Stored data entries:
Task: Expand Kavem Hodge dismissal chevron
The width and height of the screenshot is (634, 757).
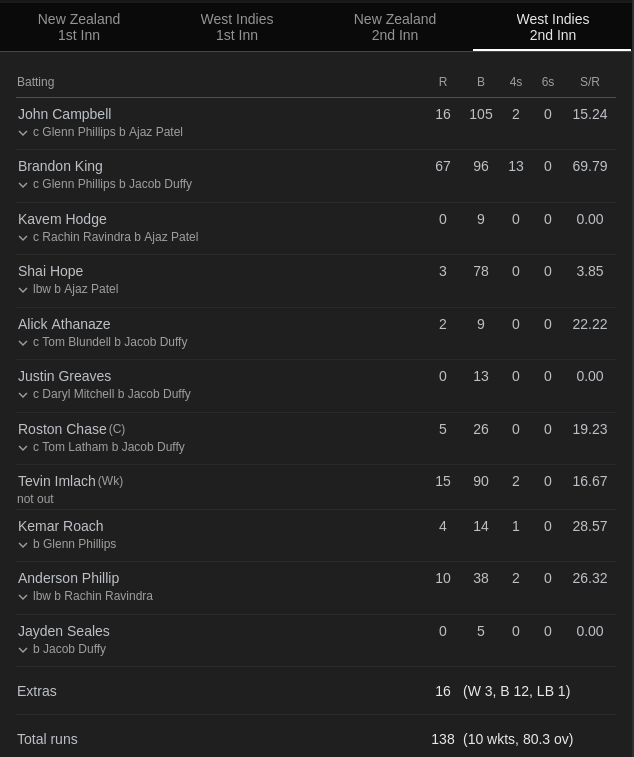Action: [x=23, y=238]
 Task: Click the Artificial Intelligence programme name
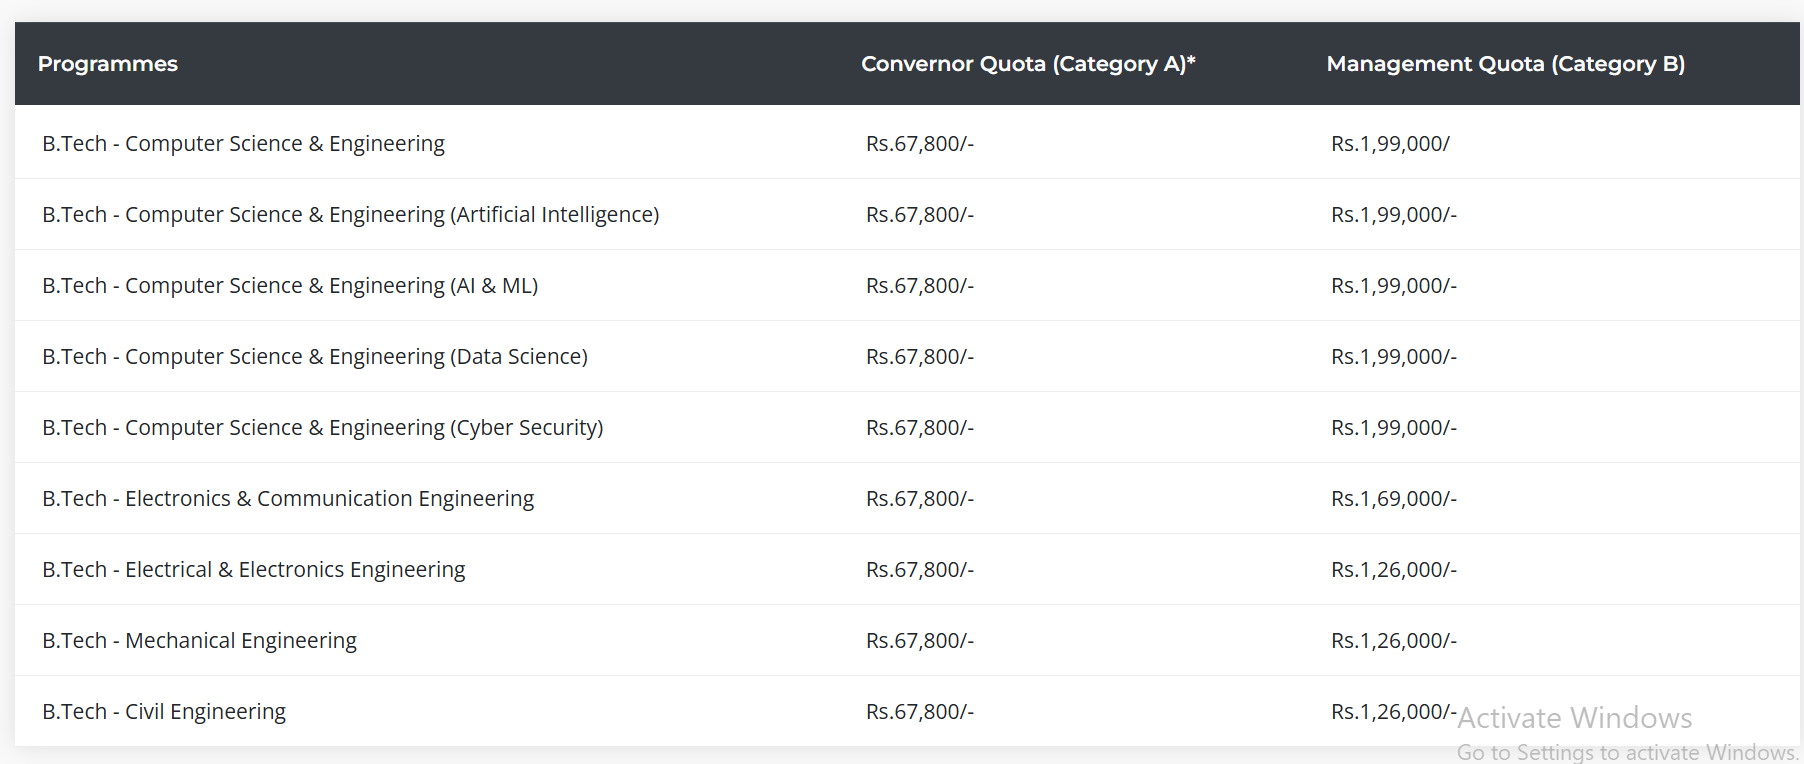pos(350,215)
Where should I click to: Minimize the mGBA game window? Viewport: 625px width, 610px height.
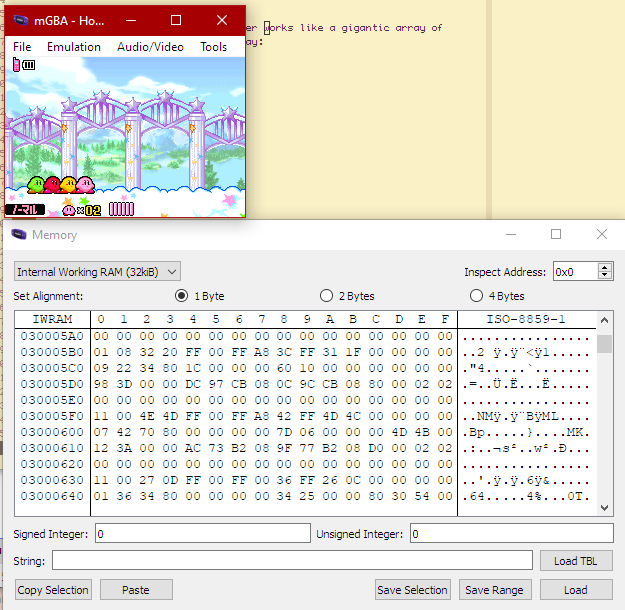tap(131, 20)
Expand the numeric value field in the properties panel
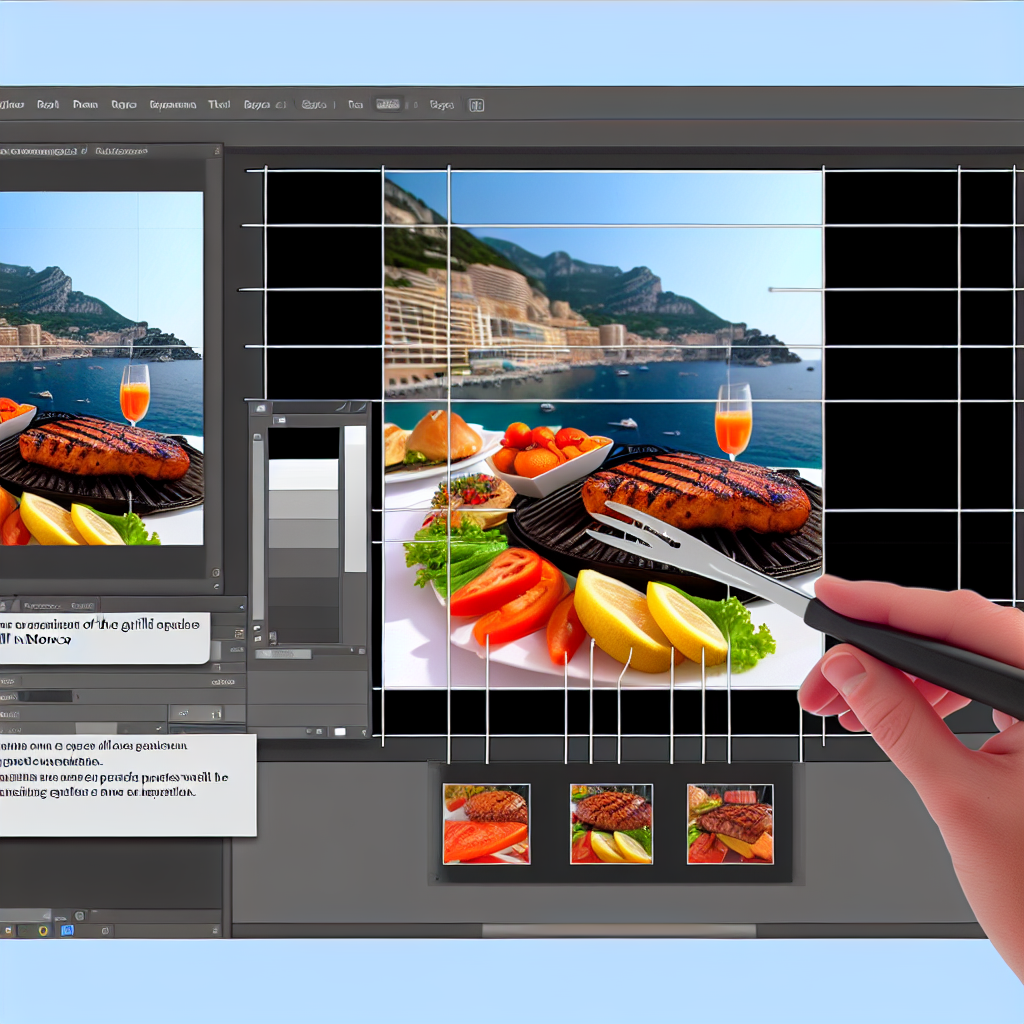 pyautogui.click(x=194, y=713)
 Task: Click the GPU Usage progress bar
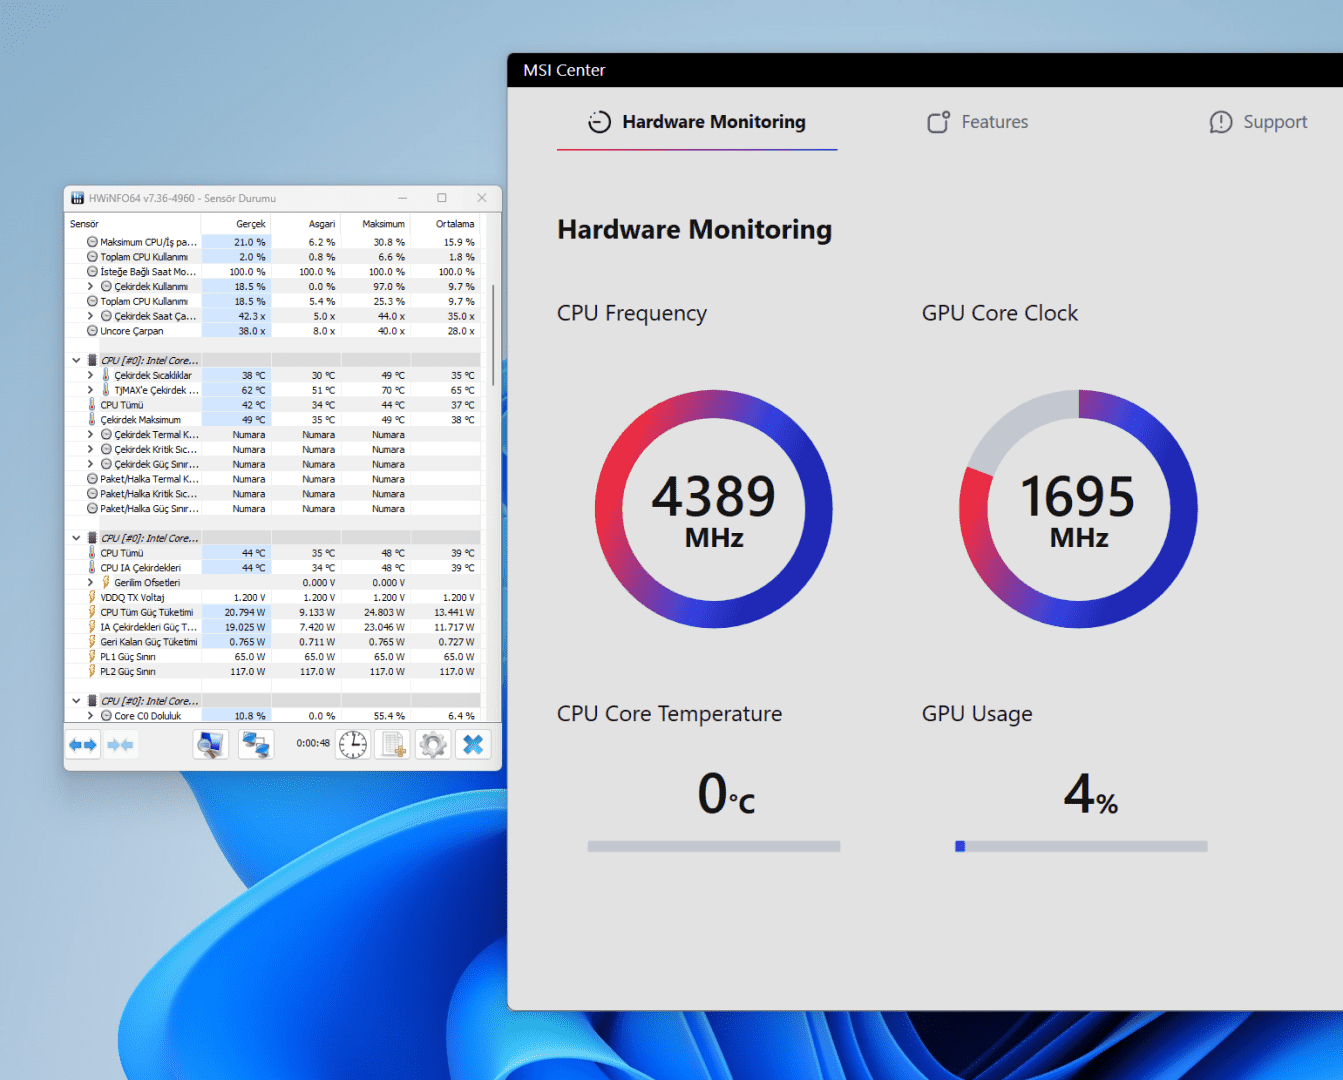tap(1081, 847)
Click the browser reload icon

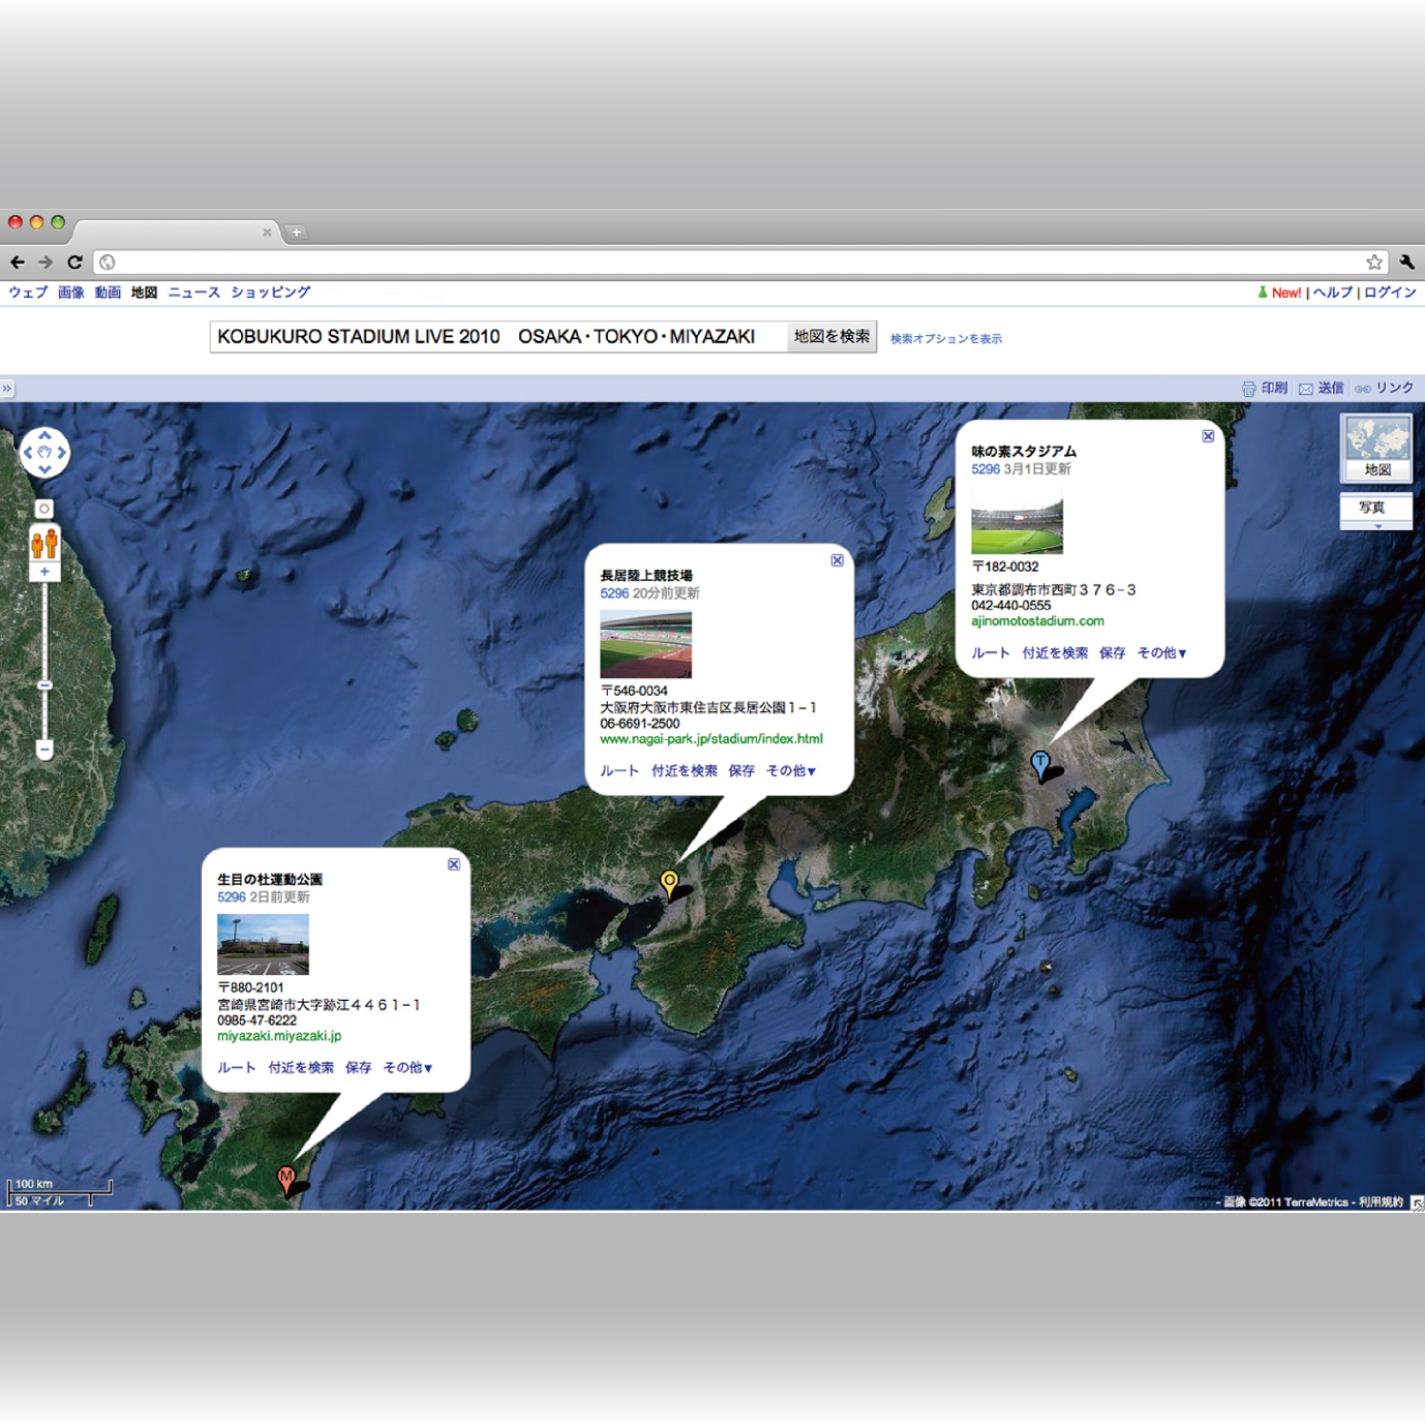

What is required ▸
Quote all the records verbatim, dropping any pictures from your copy.

Response to the task ▸
Task: Expand Kavem Hodge dismissal chevron
The width and height of the screenshot is (634, 757).
Action: [x=23, y=238]
 Task: Click the Artificial Intelligence programme name
pos(350,215)
Where should I click to: Minimize the mGBA game window? Viewport: 625px width, 610px height.
tap(131, 20)
Expand the numeric value field in the properties panel
 pyautogui.click(x=194, y=713)
 Task: Click the GPU Usage progress bar
tap(1081, 847)
Click the browser reload icon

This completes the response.